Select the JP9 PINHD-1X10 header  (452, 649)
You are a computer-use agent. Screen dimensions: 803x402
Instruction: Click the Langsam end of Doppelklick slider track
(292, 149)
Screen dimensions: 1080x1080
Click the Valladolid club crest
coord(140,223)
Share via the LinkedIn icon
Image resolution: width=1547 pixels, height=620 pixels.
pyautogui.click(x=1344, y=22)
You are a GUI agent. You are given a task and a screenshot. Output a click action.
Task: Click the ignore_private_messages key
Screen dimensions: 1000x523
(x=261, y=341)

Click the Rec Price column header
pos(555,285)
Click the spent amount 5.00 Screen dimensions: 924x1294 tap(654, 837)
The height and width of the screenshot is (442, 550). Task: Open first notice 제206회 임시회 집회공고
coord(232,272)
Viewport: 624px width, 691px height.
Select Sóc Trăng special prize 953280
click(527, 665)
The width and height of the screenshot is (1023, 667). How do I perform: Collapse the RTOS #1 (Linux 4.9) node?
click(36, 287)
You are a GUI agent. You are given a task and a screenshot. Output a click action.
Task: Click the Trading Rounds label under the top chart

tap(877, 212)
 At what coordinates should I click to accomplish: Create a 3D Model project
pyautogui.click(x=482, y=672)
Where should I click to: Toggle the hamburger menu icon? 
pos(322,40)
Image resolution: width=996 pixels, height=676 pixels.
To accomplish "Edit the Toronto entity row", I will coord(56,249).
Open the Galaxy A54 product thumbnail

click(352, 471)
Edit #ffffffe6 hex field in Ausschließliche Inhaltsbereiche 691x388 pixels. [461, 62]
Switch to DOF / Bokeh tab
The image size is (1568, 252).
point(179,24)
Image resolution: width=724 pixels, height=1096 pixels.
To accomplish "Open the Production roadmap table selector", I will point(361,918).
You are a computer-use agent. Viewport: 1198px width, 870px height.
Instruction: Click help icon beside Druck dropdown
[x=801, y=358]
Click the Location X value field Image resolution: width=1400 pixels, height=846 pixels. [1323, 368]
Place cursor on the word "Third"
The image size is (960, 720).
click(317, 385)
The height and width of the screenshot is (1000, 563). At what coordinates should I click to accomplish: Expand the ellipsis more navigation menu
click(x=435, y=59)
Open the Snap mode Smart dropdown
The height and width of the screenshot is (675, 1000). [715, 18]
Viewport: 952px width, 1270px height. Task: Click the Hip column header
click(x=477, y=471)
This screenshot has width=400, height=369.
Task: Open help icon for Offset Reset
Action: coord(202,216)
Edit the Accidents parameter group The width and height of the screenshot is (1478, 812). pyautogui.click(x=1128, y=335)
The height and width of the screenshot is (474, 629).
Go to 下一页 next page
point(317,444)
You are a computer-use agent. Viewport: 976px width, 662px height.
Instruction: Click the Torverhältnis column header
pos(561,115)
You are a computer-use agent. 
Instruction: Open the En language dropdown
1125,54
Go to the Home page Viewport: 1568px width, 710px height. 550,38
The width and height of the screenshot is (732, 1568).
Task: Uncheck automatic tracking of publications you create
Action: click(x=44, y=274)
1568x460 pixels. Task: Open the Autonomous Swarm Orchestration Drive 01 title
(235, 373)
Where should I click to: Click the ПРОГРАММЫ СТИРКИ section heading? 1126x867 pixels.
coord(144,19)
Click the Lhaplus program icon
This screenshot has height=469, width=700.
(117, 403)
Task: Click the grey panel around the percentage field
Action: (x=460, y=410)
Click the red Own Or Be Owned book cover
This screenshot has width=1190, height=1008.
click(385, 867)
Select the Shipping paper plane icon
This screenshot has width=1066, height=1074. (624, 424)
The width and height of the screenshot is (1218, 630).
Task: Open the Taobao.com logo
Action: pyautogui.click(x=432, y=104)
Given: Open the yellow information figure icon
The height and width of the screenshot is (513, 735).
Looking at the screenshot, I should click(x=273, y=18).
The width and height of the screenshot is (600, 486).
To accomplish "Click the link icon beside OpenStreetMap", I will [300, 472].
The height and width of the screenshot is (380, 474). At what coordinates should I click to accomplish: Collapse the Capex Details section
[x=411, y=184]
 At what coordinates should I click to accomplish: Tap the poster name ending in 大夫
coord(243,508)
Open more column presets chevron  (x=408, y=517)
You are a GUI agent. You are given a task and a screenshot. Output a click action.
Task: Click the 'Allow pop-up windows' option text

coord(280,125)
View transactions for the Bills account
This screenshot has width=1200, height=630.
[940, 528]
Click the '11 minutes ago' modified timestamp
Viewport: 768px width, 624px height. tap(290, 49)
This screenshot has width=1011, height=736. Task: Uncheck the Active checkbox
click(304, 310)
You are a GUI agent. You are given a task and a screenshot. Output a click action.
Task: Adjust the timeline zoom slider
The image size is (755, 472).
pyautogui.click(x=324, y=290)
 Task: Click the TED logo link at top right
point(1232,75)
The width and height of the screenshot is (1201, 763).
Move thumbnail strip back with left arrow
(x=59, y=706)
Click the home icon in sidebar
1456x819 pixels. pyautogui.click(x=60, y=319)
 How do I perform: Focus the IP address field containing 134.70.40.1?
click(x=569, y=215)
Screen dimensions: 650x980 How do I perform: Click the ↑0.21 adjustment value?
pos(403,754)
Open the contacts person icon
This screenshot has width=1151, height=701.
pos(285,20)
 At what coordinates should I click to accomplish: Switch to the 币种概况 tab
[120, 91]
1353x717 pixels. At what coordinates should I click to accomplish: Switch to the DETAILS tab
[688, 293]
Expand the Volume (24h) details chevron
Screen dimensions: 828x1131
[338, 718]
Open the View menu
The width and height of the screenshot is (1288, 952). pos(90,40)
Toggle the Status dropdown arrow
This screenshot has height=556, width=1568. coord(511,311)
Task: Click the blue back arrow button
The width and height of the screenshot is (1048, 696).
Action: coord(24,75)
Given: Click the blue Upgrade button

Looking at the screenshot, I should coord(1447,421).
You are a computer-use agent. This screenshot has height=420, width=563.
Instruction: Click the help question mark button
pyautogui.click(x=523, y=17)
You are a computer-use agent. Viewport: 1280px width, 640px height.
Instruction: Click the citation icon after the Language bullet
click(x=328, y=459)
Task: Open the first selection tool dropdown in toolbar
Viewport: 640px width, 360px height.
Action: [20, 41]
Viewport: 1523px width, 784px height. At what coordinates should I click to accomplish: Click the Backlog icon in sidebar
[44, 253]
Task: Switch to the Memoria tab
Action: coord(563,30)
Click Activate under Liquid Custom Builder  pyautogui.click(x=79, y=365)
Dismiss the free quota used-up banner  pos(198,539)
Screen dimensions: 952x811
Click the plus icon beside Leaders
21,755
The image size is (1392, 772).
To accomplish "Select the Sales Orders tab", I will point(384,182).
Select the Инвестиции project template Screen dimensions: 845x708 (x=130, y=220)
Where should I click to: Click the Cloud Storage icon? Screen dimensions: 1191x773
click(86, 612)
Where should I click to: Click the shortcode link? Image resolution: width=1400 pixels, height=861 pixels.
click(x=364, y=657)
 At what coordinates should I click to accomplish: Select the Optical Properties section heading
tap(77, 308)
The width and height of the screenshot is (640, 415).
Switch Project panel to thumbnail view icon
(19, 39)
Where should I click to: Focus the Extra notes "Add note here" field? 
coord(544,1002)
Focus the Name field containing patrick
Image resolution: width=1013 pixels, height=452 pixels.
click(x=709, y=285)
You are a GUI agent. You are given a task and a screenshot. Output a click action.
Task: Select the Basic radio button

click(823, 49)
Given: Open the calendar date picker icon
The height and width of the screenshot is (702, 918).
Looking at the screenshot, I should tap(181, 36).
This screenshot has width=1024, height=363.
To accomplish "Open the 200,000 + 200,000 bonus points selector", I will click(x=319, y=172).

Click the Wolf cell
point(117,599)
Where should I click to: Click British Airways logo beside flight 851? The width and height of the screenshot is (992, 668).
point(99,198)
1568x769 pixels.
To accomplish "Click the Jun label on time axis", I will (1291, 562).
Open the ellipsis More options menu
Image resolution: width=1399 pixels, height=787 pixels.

****************************************

Your instructions » Using the entries above, output exactly the lines between the line holding "This screenshot has width=1200, height=630." and the line holding "You are a computer-use agent. Viewport: 1280px", end lines included, and nothing more.

Solved exercise »
This screenshot has width=1200, height=630.
[940, 528]
Click the '11 minutes ago' modified timestamp
Viewport: 768px width, 624px height. tap(290, 49)
This screenshot has width=1011, height=736. Task: Uncheck the Active checkbox
click(304, 310)
You are a GUI agent. You are given a task and a screenshot. Output a click action.
Task: Adjust the timeline zoom slider
The image size is (755, 472).
pyautogui.click(x=324, y=290)
 Task: Click the TED logo link at top right
point(1232,75)
The width and height of the screenshot is (1201, 763).
Move thumbnail strip back with left arrow
(x=59, y=706)
Click the home icon in sidebar
1456x819 pixels. pyautogui.click(x=60, y=319)
 How do I perform: Focus the IP address field containing 134.70.40.1?
click(x=569, y=215)
Screen dimensions: 650x980 How do I perform: Click the ↑0.21 adjustment value?
pos(403,754)
Open the contacts person icon
This screenshot has width=1151, height=701.
pos(285,20)
 At what coordinates should I click to accomplish: Switch to the 币种概况 tab
[120, 91]
1353x717 pixels. At what coordinates should I click to accomplish: Switch to the DETAILS tab
[688, 293]
Expand the Volume (24h) details chevron
Screen dimensions: 828x1131
[338, 718]
Open the View menu
The width and height of the screenshot is (1288, 952). pos(90,40)
Toggle the Status dropdown arrow
This screenshot has height=556, width=1568. coord(511,311)
Task: Click the blue back arrow button
The width and height of the screenshot is (1048, 696).
Action: coord(24,75)
Given: Click the blue Upgrade button

Looking at the screenshot, I should coord(1447,421).
You are a computer-use agent. This screenshot has height=420, width=563.
Instruction: Click the help question mark button
pyautogui.click(x=523, y=17)
You are a computer-use agent. Viewport: 1280px width, 640px height.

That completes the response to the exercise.